01 Heroes & How We Wish We Could Swim, Like The Dolphins Can Swim
From the epilogue to "From Democrats To Kings" by Michael Scott;
"As I write, Greek TV is hosting a popular competition for the greatest Greek in history. It's a strong likelihood that Alexander the Great will win hands down. His figure, his story, sums up a lot of what Greeks like to think is best about Greece, just as Britain chose Winston Churchill in its 2003 greatest Briton competition, as America might choose Martin Luther King, or South Africa Nelson Mandela. We choose these figures scattered through history, because they represent the essence of who we are, or want to be, today. Though we can't choose our own parents, we can make choices about the kind of historical examples we want to guide us in our future."
And, it's worth adding, as well as choosing particular figures to guide us in our future, we also pick certain aspects of those figures. We choose the defiant Winston Churchill of May 1940, facing down the defeatists in his own war cabinet while refusing to surrender to Nazism, but we try to forget the Churchill of 1919 who supported an RAF request to drop poison gas on Kurdish tribesmen. ("I do not understand this squeamishness about the use of gas.") We pick Alexander the victor at The Battle of Issus and forget Alexander the drunkard, the murderer of Cleitus The Black.

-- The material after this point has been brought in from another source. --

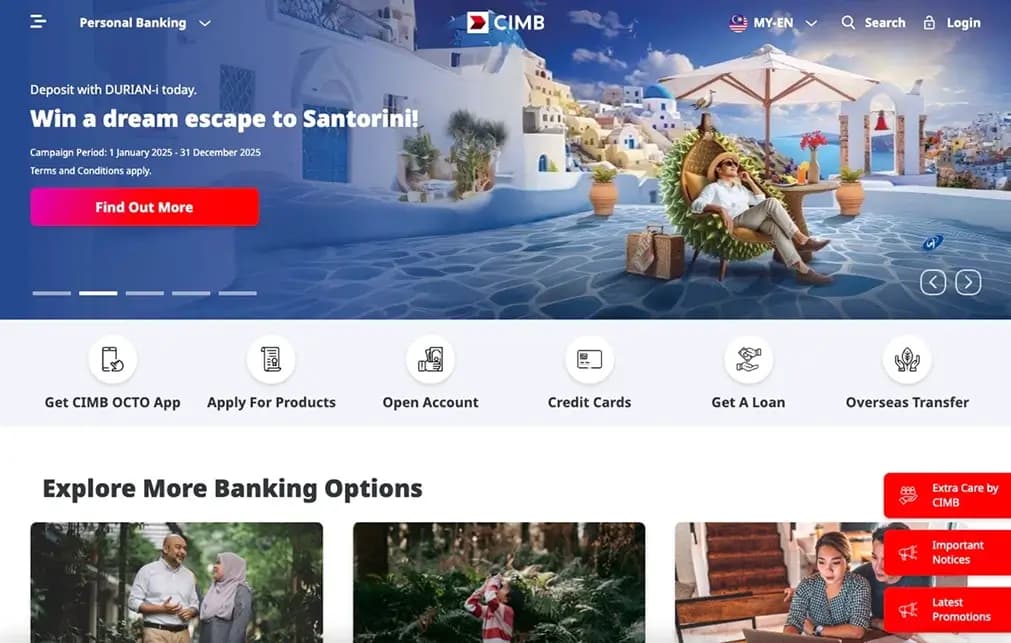The image size is (1011, 643).
Task: Click the Login padlock icon
Action: 928,23
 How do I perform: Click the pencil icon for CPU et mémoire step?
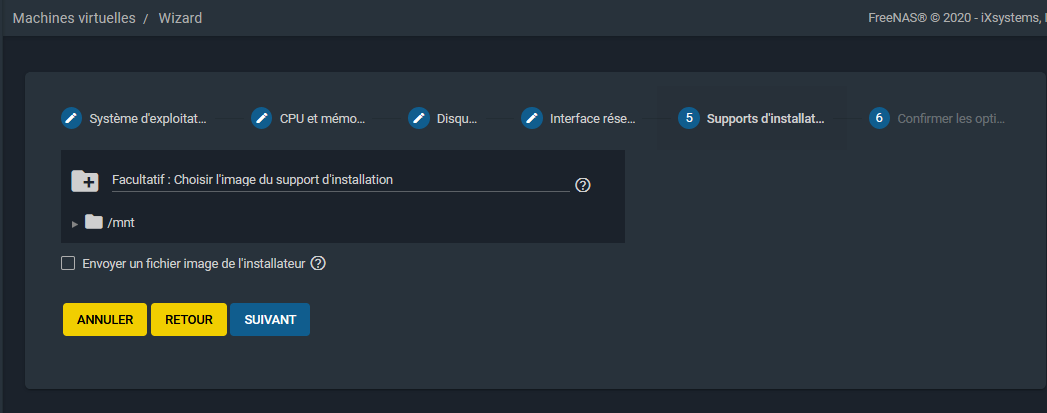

2. Remaking The Batman: the Fan-Not-Fan Approach
When the sales of the Batman titles flatlined following the decline of "Bat-Mania" and the cancellation of the Adam West TV series, Julius Schwartz sought out Denny O'Neil and Neal Adams to revamp the character. Adam's visual take on the Batman, already gaining plaudits in the pages of "The Brave Of The Bold", sat well with Schwartz and O'Neal's desire, in the words of the former, to " ... go back to the way it used to be." In essence, this was the first high-profile revamping of a classic headline DC character in which something of the fan mentality was present in the decision-making process. Previous attempts by DC Comics to update older superhero properties in their library had very often involved dramatic changes in character's secret identities, costumes and sometimes, as in the case of The Atom, even a total makeover of the super-heroes' powers. But the revamping of "the Batman" into "The Batman" was directly inspired not by what the DC editors and writers thought the new audiences would buy so much as by a careful reading of the first year or so of Batman's appearances in "Detective Comics" and "Batman". The first tales by Kane and Finger and Robinson thereby took on the then-unfamiliar status of a comic-book urtext, from which new generations of creators could deduce fundamental truths about the Batman. No longer would editors, writers and artists feel free to completely ignore the comic books of the past; those books were now conceived of as having, to one degree or another, permanantly pertinant rules for future developments. No more would old characters be utterly revamped as if their original appearances - indeed, most if not all of their appearances - were of no importance. As more and more time past, the old reams of fourty and fifty and sixty and seventy years of comic books began to take on the status of super-hero holy writ, and only by engaging with that ever-massively-increasing corpus of material could creators justify innovation.
Unlike some later creative teams, however, Schwartz and his men still felt quite free to pick and choose which elements they wanted from the original Batman tales, their intentions being no more bound by the original texts than their desire, in O'Neil's words to Les Daniels, to " ... simply take it back to where it started." Their reinvention never was intended to mean literally returning Batman to his earliest roots. Batman had begun his career by regularly throwing henchmen off roofs, punching criminal masterminds like 'Alfred Stryker' into acid tanks, and even wielding a gun to fire silver bullets into vampires. There would be none of that in the new take. Nor, despite the reputed return to first principles, would The Batman loose his gloves, or the yellow oval around his chest insignia. Back to basics wasn't, of course, a literal policy. They took what they liked and discarded the rest.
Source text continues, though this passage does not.